MOST people like to laugh, but these days too many are worried at being seen to find something funny that they shouldn’t.
I’m not saying anyone should crack up at Jim Davidson, but a joke can still take aim at a target and provoke amusement.
I once bought an album from a charity shop which featured the “best of” The Comedians TV series and it featured plenty of material that would have those talking heads on programmes such as It Was All Right in the 70s/80s desperately trying to dredge up a reaction that displayed the appropriate amount of shock.
One “gag” had a “comic” talking about the ethnic make-up of his local authority, which he said had been re-named Oldham Turban District Council. Funny or not? You judge? Acceptable? Certainly not now.
Yet back then it was both funny and acceptable to people whose entertainment was gleaned from three TV channels and the comics on the Working Men’s Club circuit.

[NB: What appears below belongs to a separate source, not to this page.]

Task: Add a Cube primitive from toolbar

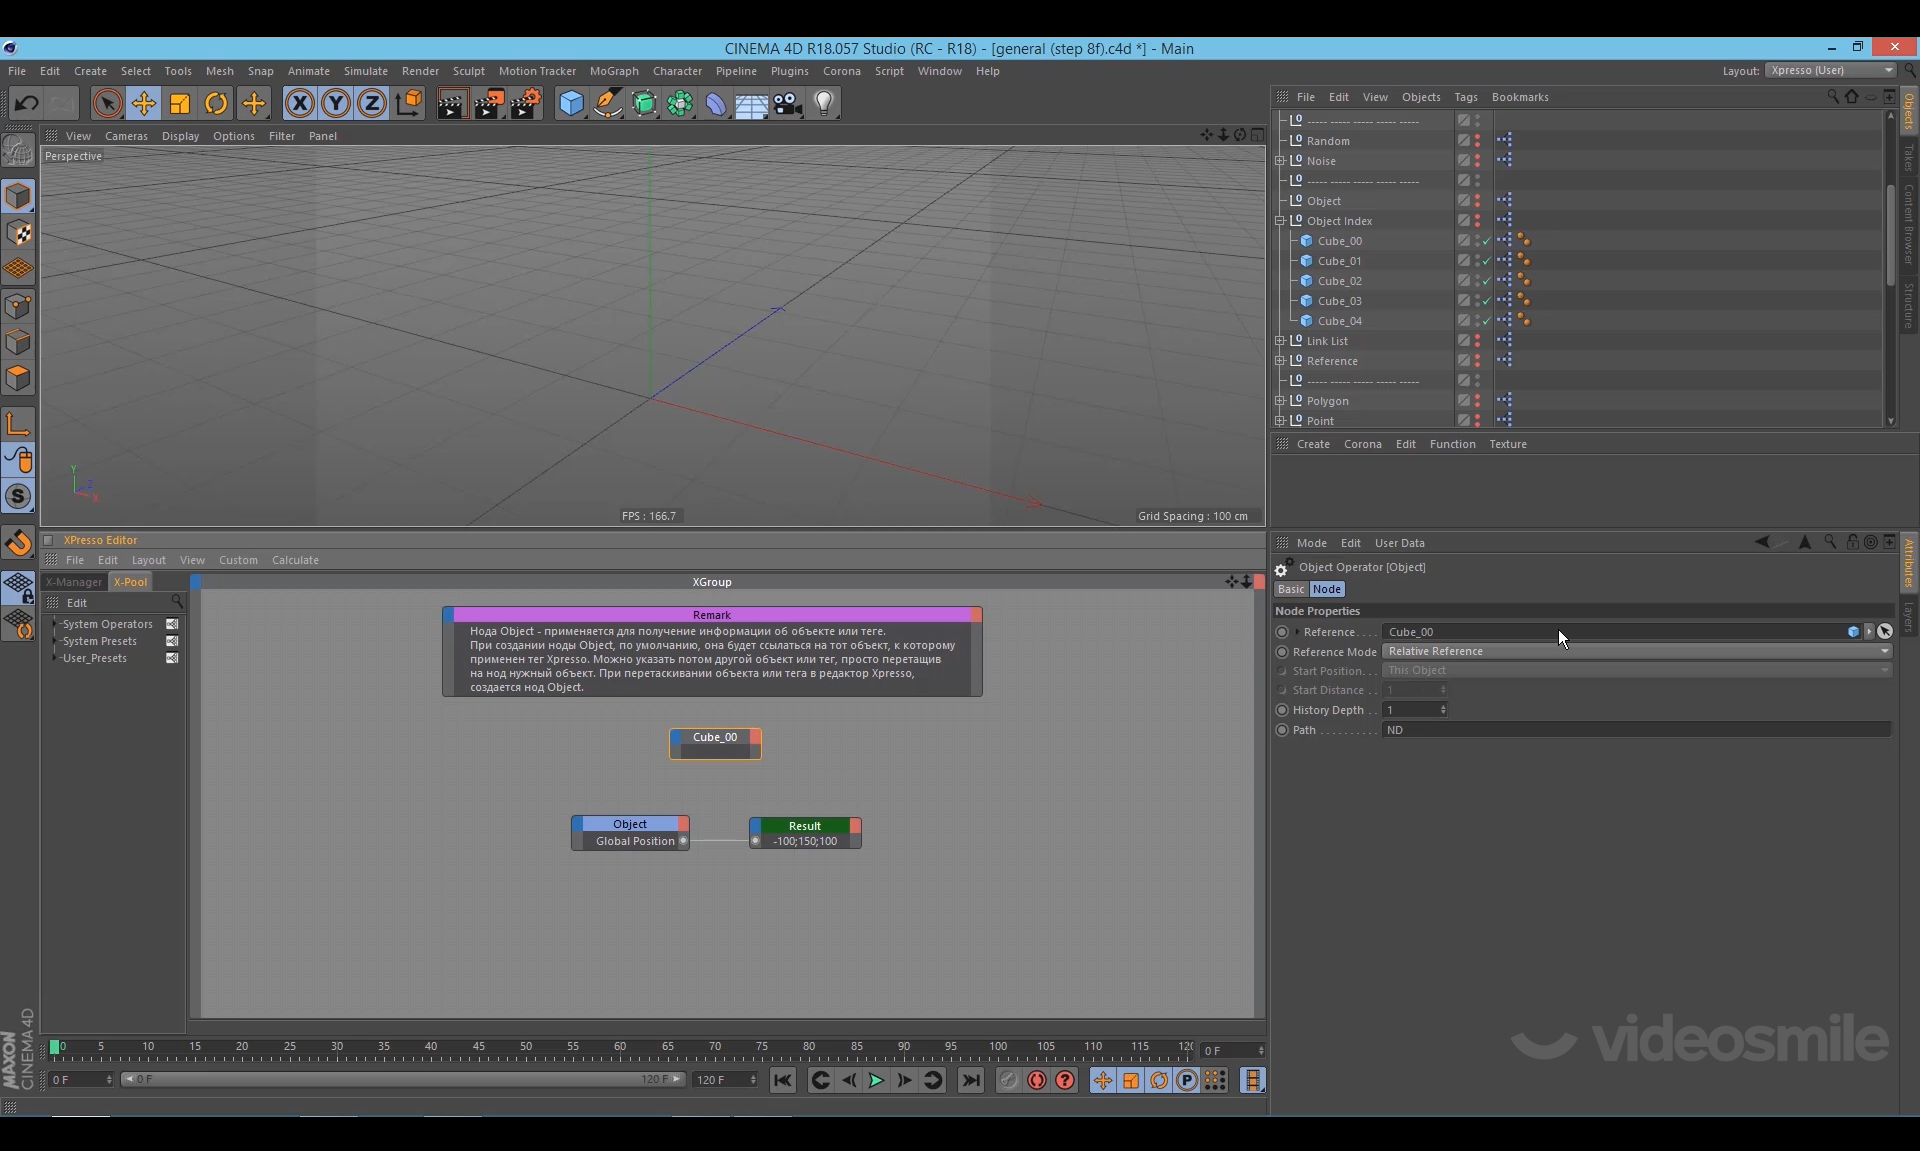Action: (x=571, y=103)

It was an era in which many jokes started with “An Englishman, Scotsman and an Irishman” with “Pakistani” often used as a substitute for the hapless Irish chap. The third on the list was always the butt of the joke and coach drivers were still sticking on “100 best Irish Jokes” albums as they took groups around the country only a few years ago. There’s probably one playing on a road between here and Blackpool right now.
Bernard Manning was a genuinely funny bloke — his joke about a Yorkshire couple staying on a caravan site in Spain but forgetting to pack their gravy is still one of my favourites. His nights at his comedy club in Harpurhey, Manchester, were always sold out and no-one complained at the content. Acceptable in the 2020s? Obviously not.
Even moving into the 2000s, the likes of Brendan Burns and the wonderful late Bill Hicks would probably have to modify their content, the latter in particular — “By the way if anyone here is in advertising or marketing…kill yourself” would be unlikely to escape the ear of the censor and would, if enough people took notice, see this paper out of business!
Kevin Bridges, Frank Skinner, Ricky Gervais and, in particular Frankie Boyle, edge towards the line of what is deemed acceptable or not, but surely that is the point of comedy. It makes you think, and if you don’t like it...
Comedy’s not always just a laugh, it’s there to provoke a reaction while obviously not being performed by a racist or sexist meathead.
The likes of Michael McIntyre and Matt Lucas/David Walliams are allowed to rip through the lower classes with impunity, laugh at the lifestyles of the very people who watch them and read this paper, but that is deemed okay and, after all, it’s probably only a public forum for what they actually say behind closed doors. Which, sadly, is why Jim Davidson still pulls a crowd — a lot of people are quietly nodding along in agreement.
Beautiful South singer Paul Heaton once said (something like this anyway) while we still have the remnants of free speech he will speak out, and South Shields singer-songwriter Sam Fender sings of smug liberal arrogance being ammunition for the right-wing media. Both are right. Privileged sneering and sensitivity never wins a war.
People are quick to be offended by comedy, but the only one winning is the offender.